▼
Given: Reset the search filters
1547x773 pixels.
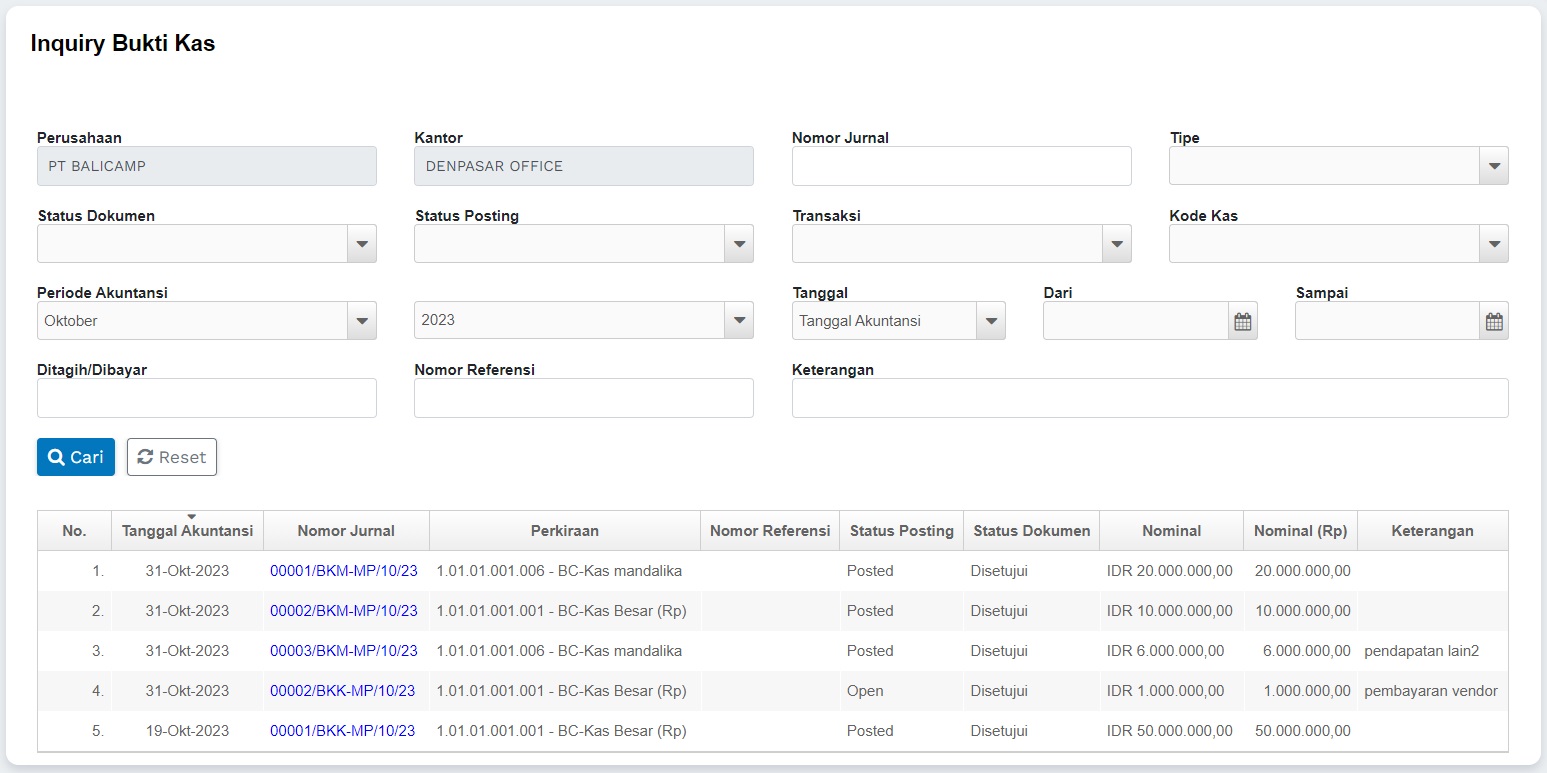Looking at the screenshot, I should pos(171,457).
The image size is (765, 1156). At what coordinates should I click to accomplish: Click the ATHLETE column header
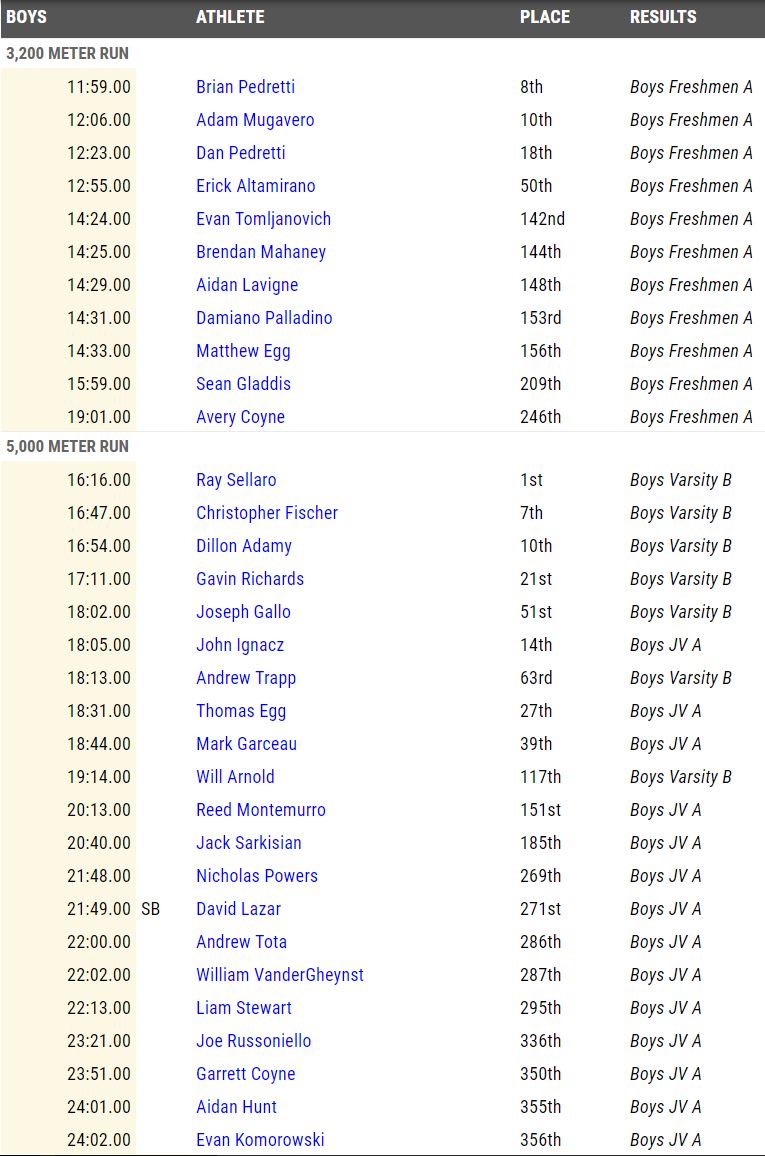point(230,17)
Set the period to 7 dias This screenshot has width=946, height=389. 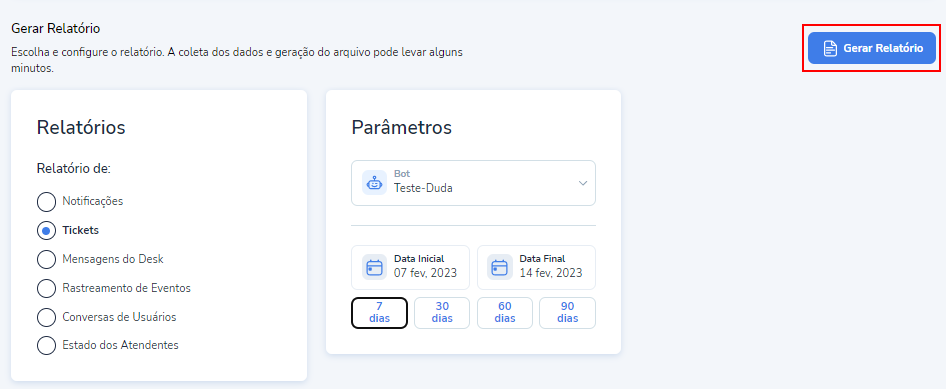(x=379, y=312)
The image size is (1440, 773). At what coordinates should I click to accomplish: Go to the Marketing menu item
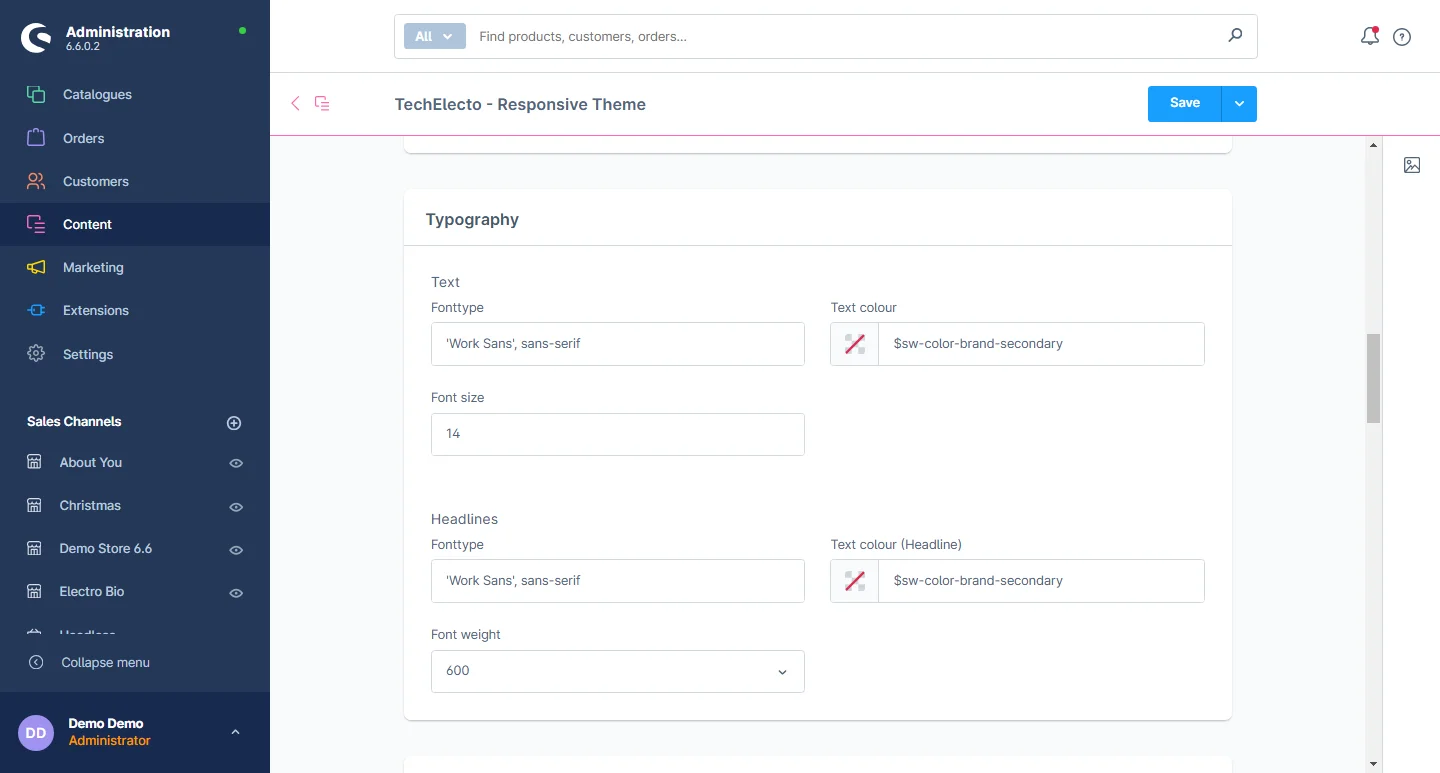pos(93,267)
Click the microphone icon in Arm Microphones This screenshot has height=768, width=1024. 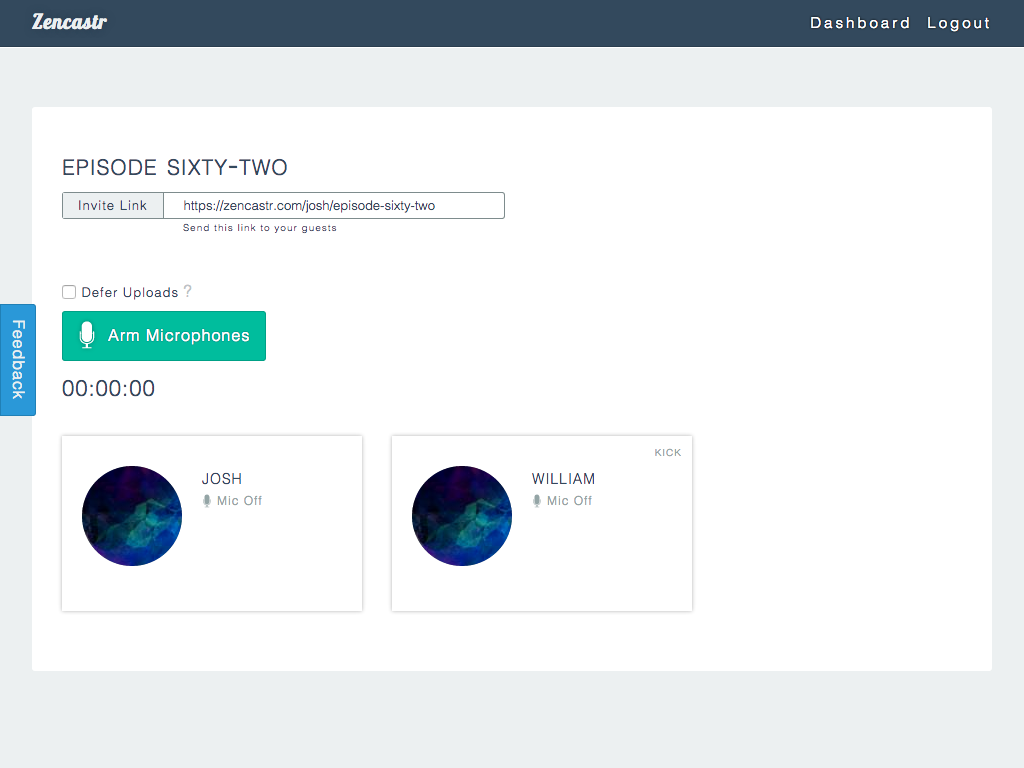point(87,336)
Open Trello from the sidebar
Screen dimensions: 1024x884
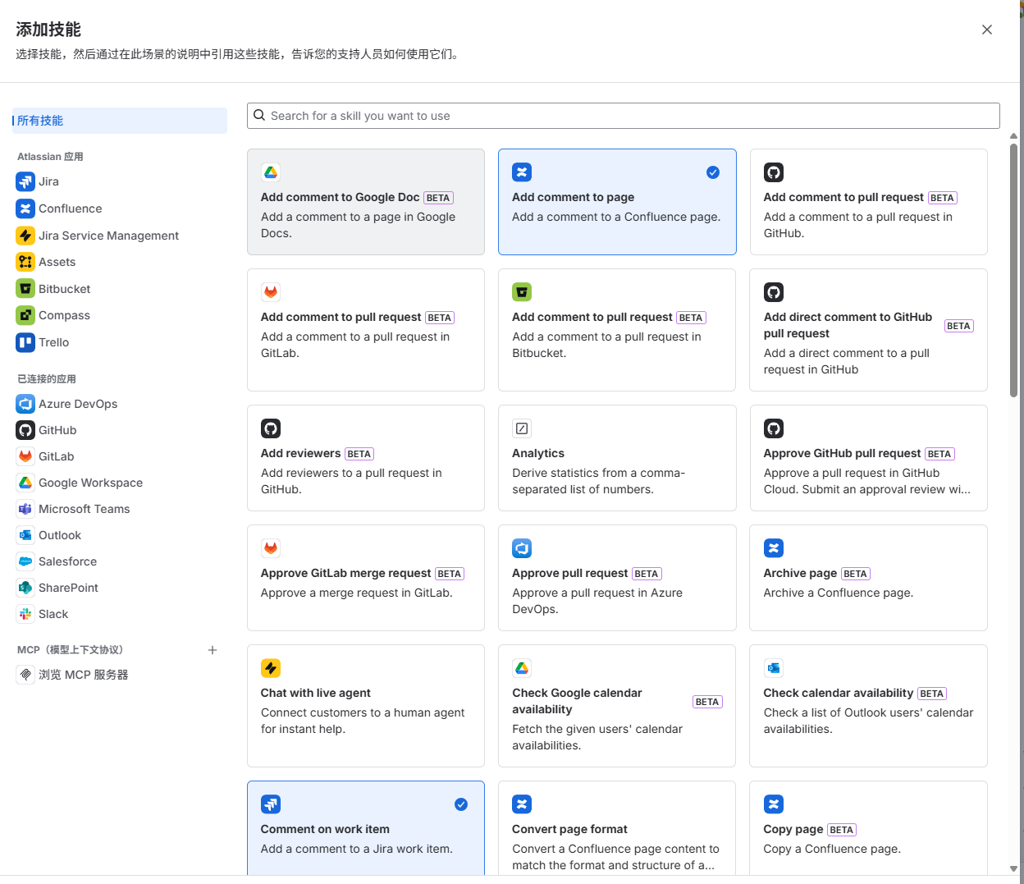click(25, 342)
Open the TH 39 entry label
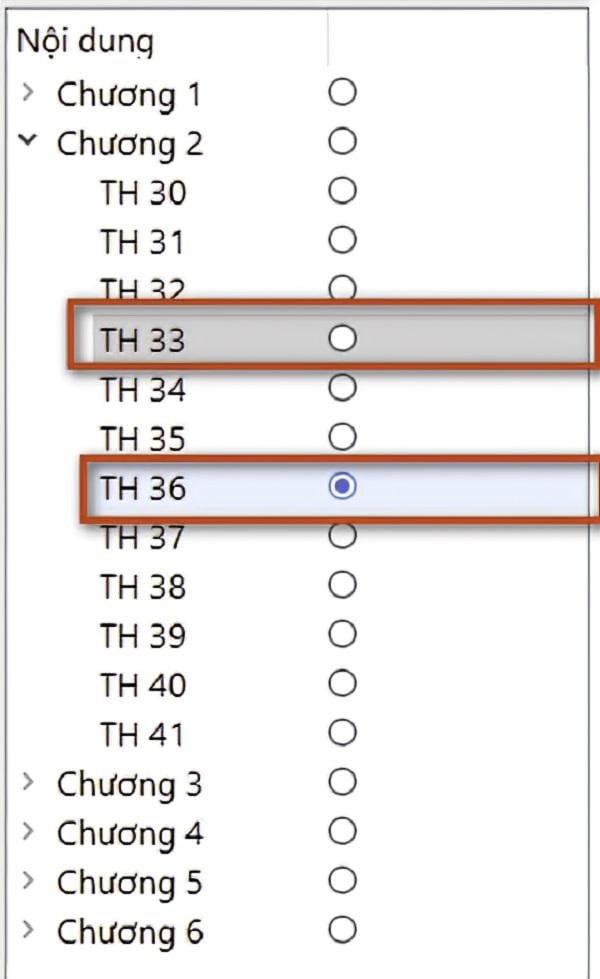This screenshot has width=600, height=979. [142, 635]
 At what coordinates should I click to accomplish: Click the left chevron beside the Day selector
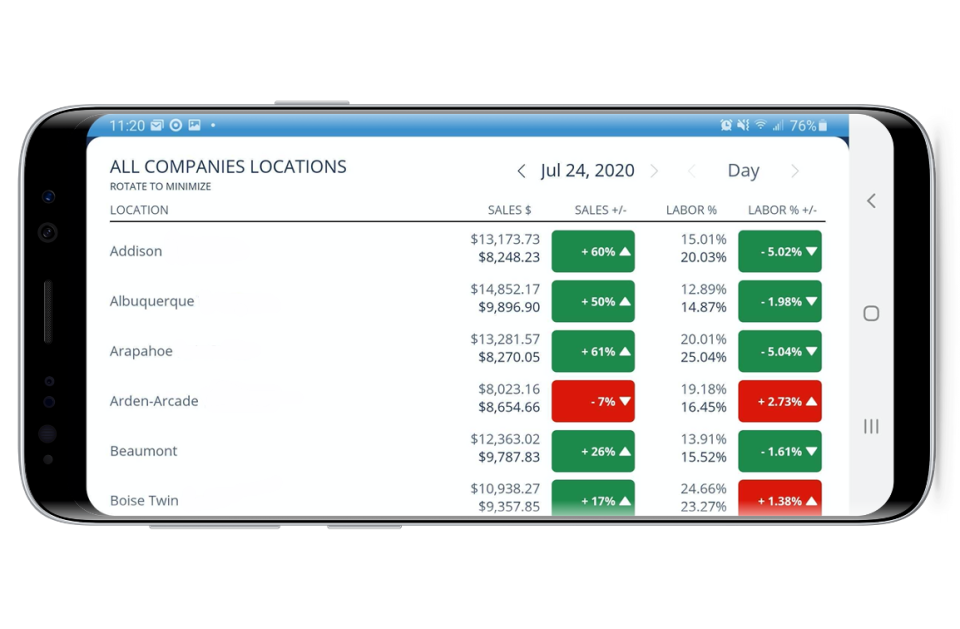click(x=691, y=171)
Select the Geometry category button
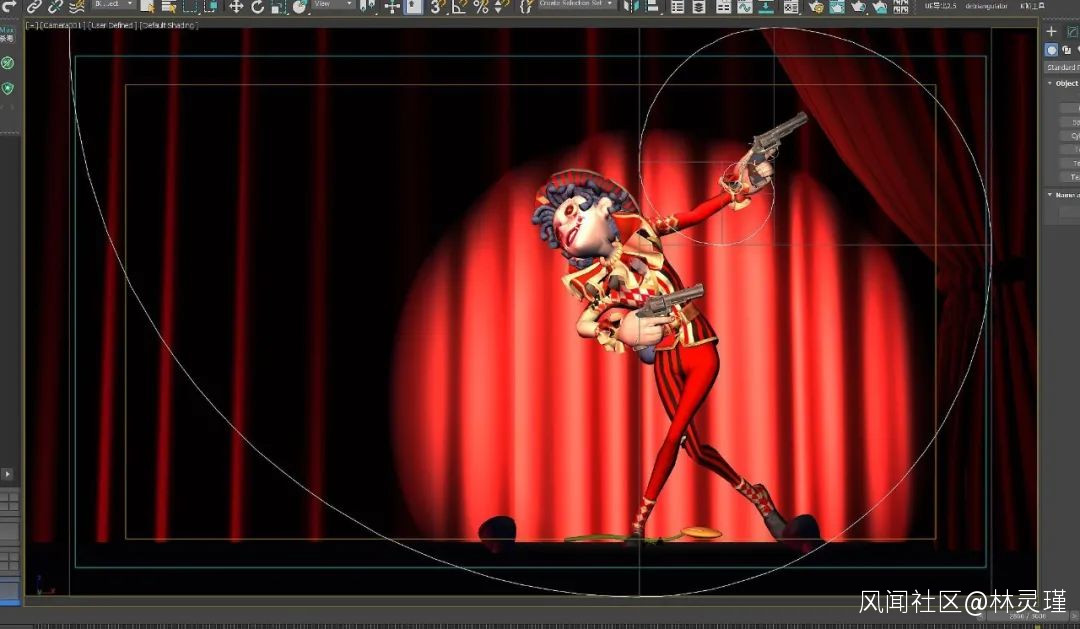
▲
§ TRY IT: Go to the line that contains "At what coordinates should I click to accomplish: Click the left" and copy it and every line after it through the end of the entries, exactly, without the pictures.

§ FINAL ANSWER:
 At what coordinates should I click to accomplish: Click the left chevron beside the Day selector
click(x=691, y=171)
Select the Geometry category button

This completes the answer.